EVEN IF City Council were to provide the Fire Department with the money needed to end the controversial rotating "brownouts" of fire stations, the Nutter administration said it would still stand by the policy.
During his budget presentation to Council yesterday, Fire Commissioner Lloyd Ayers was asked if given the $3.8 million the city says it saves from brownouts, which began in 2010, would he discontinue the policy?
"If Council came up with $3.8 million to eliminate brownouts and I were allowed to? Yes, of course I would," Ayers said. "Management is handling the money in the general fund. I don't act like I have that authority."
"Management" meant Mayor Nutter, whose position on brownouts has not changed.
"At this point in time it is the mayor's decision that the brownouts are occurring, so that's the current position," said budget director Rebecca Rhynhart.
Under the city's brownout plan, about three fire stations are temporarily shuttered once a week, which saves the city on overtime.
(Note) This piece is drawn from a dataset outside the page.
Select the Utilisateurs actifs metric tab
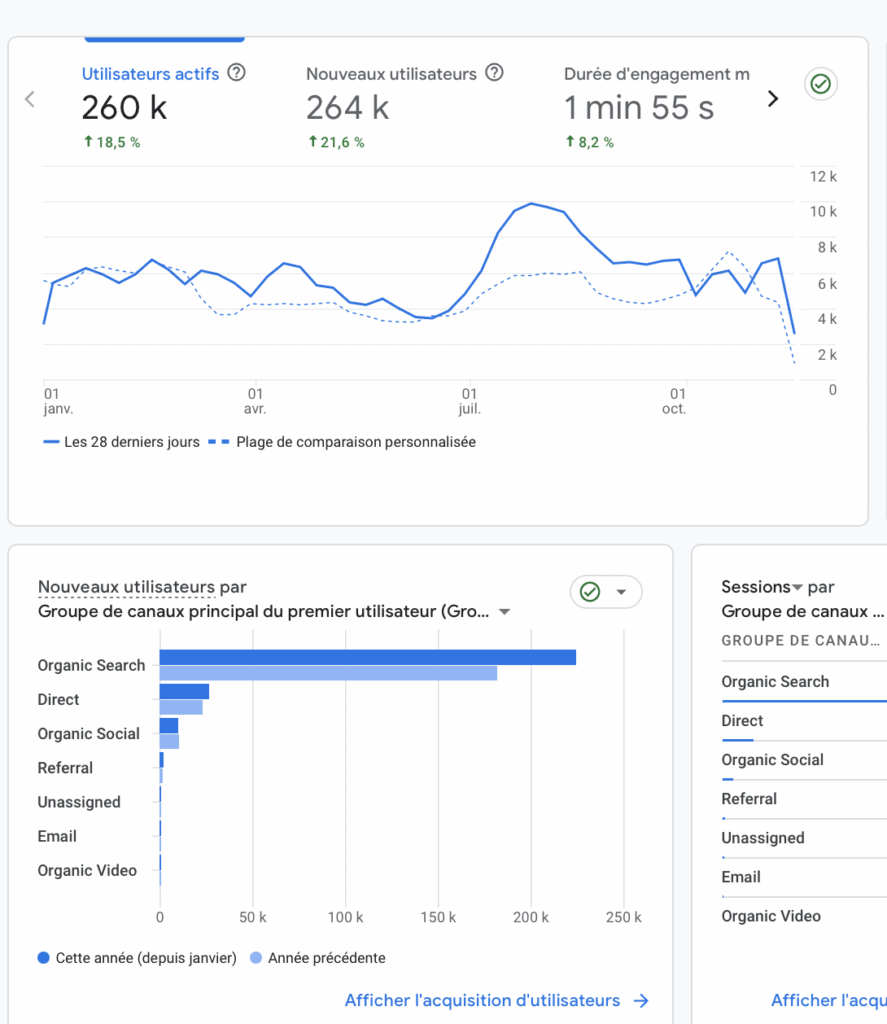The height and width of the screenshot is (1024, 887). click(x=150, y=74)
Meanwhile, the Fire Department is projecting to spend $7.2 million over its budget because of increased overtime, mostly due to slower-than-anticipated hiring.
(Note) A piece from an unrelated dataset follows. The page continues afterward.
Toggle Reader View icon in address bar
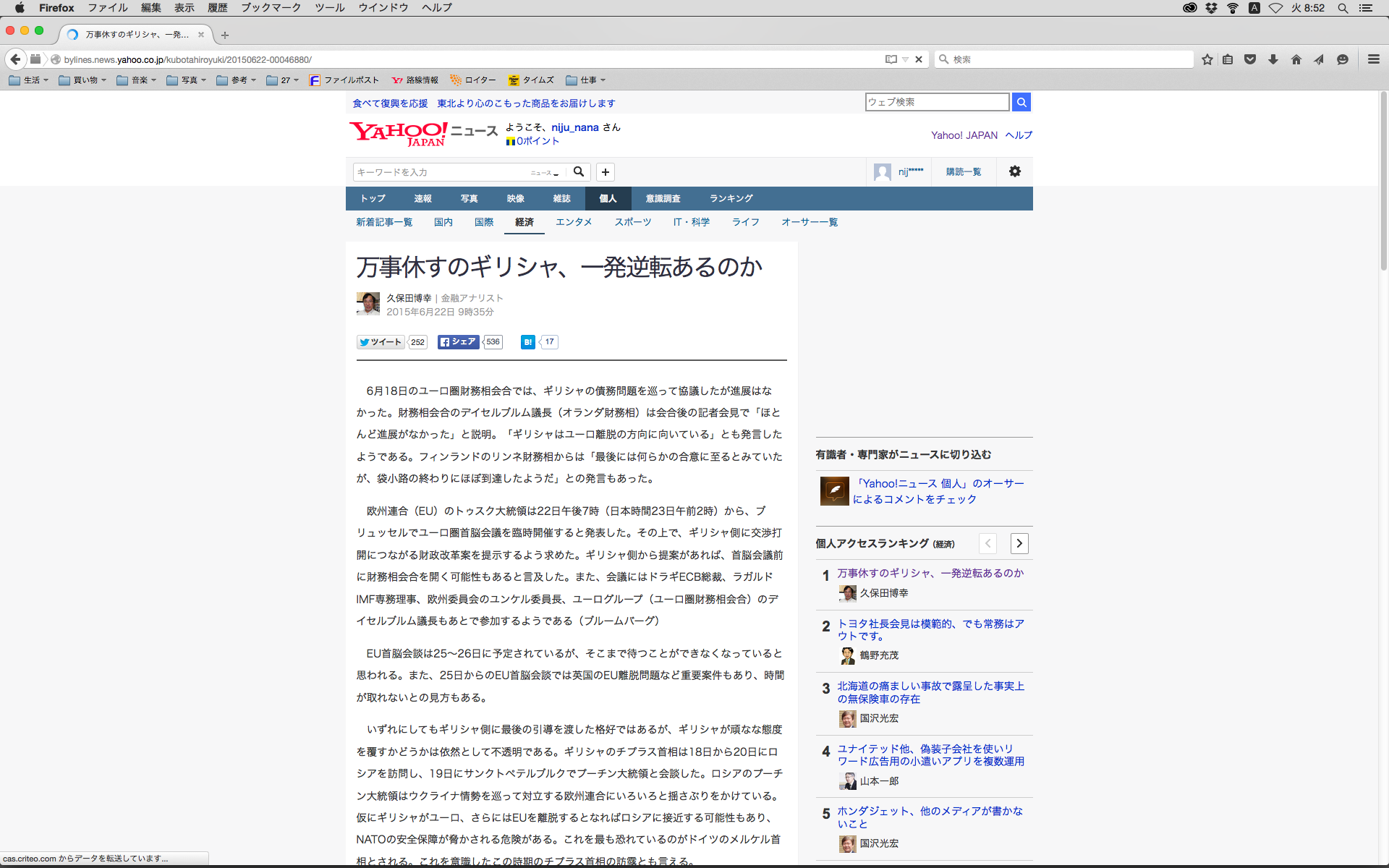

Rhynhart said that without the brownouts, overtime would be higher.
The firefighters' union has blamed the brownouts for increased response times.
"We've been living by luck," said Bill Gault, president of Fire Fighters Local 22.
The administration has said that the brownouts have not compromised the safety of Philadelphians.
Ayers is seeking a $632,468 budget increase for new firefighters and new emergency safety and rescue equipment.